■ Exercise goal ■
For each line in the records that contains "devel", make a copy.

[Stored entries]
■ ■ ■ ■ ■
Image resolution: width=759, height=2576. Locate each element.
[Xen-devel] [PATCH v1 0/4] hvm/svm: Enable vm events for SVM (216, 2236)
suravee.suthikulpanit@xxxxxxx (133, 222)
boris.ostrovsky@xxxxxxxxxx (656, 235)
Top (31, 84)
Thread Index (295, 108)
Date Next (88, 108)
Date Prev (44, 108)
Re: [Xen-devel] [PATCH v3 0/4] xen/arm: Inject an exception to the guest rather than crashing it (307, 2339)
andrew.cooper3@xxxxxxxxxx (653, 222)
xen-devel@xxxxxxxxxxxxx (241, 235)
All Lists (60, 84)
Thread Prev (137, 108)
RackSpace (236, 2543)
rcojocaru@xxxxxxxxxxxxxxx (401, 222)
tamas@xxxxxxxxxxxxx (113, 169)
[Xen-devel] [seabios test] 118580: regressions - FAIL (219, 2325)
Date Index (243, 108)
■ ■ ■ ■ ■
■ Result ■
[Xen-devel] [PATCH v1 0/4] hvm/svm: Enable vm events for SVM (216, 2236)
Re: [Xen-devel] [PATCH v3 0/4] xen/arm: Inject an exception to the guest rather than crashing it (307, 2339)
xen-devel@xxxxxxxxxxxxx (241, 235)
[Xen-devel] [seabios test] 118580: regressions - FAIL (219, 2325)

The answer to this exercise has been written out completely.